Sophie Latour, bibliothécaire de son état, entre au service de Akira Kumo, couturier et accessoirement collectionneur, pour l’aider à classer sa bibliothèques d’ouvrages consacrés à la météorologie. Mais pour ce faire, il faut connaitre l’histoire de ces nuages qui font et défont le temps qu’il fait. Cette histoire est intimement liée aux hommes qui l’ont faite. C’est ainsi que le lecteur pénètre dans les secrets de Luke Howard qui inventa les noms des nuages, cumulus, stratus et autres cirrus ; ensuite il y eût le peintre anglais Carmichael qui essaya de figer l’essence même des nuages, pour finalement se rendre compte que c’était impossible ; et puis le scientifique Richard Abercrombie, qui fit le tour du monde dans l’espoir de capturer la diversité des nuages et de les classifier en encyclopédie ; si le scientifique fit effectivement le tour du monde, et qu’il en rapporta effectivement une sorte de classification, celle-ci se révéla bien éloignée des préoccupations initiales du savant. D’ailleurs elle ne fut jamais révélée à la société savante, qui n’y aurait rien compris ! Tous trois britanniques, si le premier a bel et bien existé, en revanche les deux autres sont soit d’obscurs inconnus (pour Google tout au moins !), soit d’illustres personnages sortis tout droit de l’imagination de Stéphane Audeguy... Trois britanniques peut-être parce que les britanniques, de part leur situation météorologique sont nécessairement expert en matière de nuages : une tradition séculaire... ?

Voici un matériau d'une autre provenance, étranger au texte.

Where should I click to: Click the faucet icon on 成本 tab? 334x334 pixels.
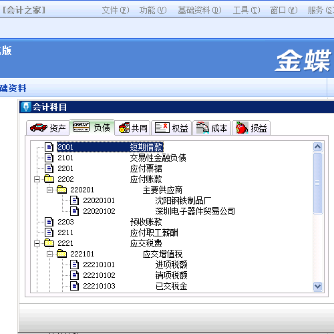(202, 128)
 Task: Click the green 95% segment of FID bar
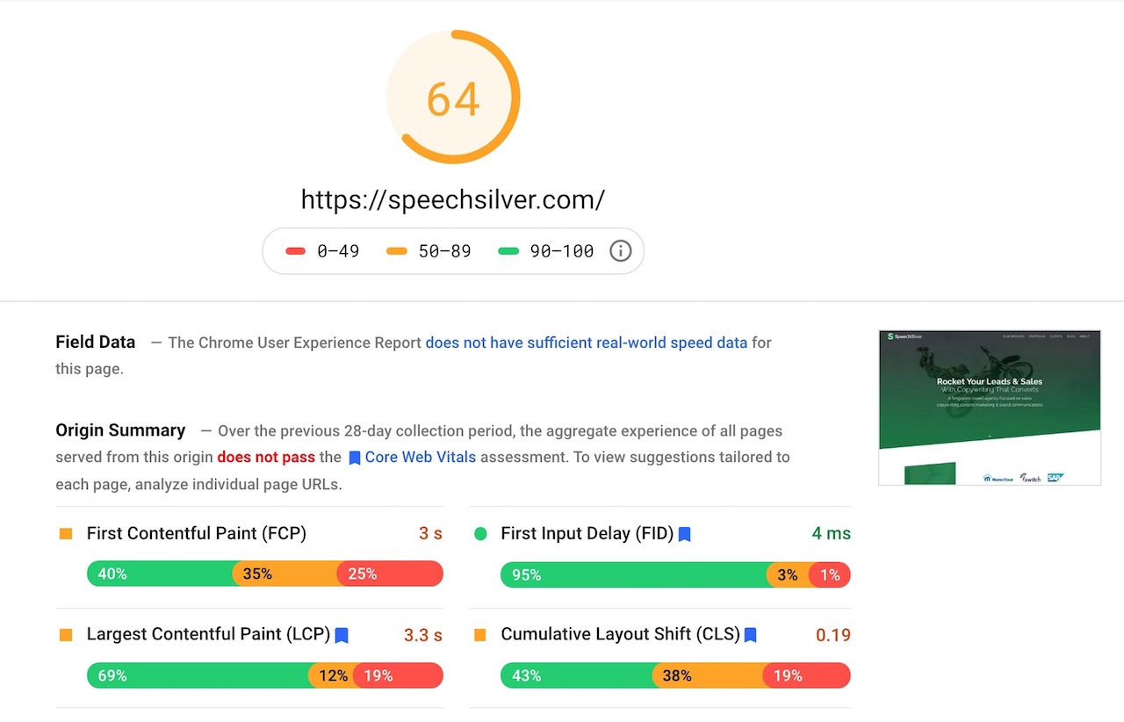point(634,574)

Le lecteur virevolte ainsi autour des nuages au fil des mots, substances éthérées qui défraient l’âme de l’artiste et du rêveur, bien loin des tempêtes, cyclones et autres tornades ; mais en filigrane le nuage le plus dévastateur de tous, à l’antipode du nuage tel qu’il existe dans notre esprit, un nuage de mort lente et immédiate : Akira Kumo est un survivant de Hiroshima.

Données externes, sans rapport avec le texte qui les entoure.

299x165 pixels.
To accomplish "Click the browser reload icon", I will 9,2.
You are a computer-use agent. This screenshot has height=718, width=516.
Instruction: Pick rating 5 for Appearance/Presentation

Ce qui est étonnant ce sont les quelques passages relatant des explications scientifiques, comme celle du bleu du ciel, qui est non seulement exacte, mais expliquée de manière sublimement pédagogique ! Extraordinaire pour un romancier, dont il est dit en exergue qu’il « enseigne l’histoire du cinéma et des arts... », qui n’a pas a priori de formation scientifique !
Une fois entré dans ce roman, difficile d’en sortir ailleurs que par le point final. On se régale, l’écriture est délectable, le style léger, les convenances au tiroir. Les plaisirs contemplatifs des volutes de vapeur d’eau qui ornent le ciel s’intercalent avec délices et sans tabous avec les plaisirs de la chair, comme quoi, l’un n’est pas forcément incompatible avec l’autre.
« Une fois de plus, Howard est profondément étonné non seulement de la beauté déchirante du monde physique, mais aussi de cette puissance gratuite, de cette exubérance joyeuse de la Nature. »
En lisant ce livre, qui disserte de ces choses insignifiantes que la Nature est capable de nous donner chaque jour sans que personne n’y prête la moindre attention, j’y ai trouvé une résonance particulière : contempler les nuages et leurs ornements ventripotents qui s’enroulent et se déroulent au gré des vents est pour moi un plaisir sans fin...
« [...] les normes, lors même qu’elles se présentent comme le bien commun, ou peut-être surtout dans ce cas-là, sont précisément conçues pour exclure le plus grand nombre. »
Moi qui me croyais délicieusement hors-norme, peut-être en suis-je, en fin de compte ?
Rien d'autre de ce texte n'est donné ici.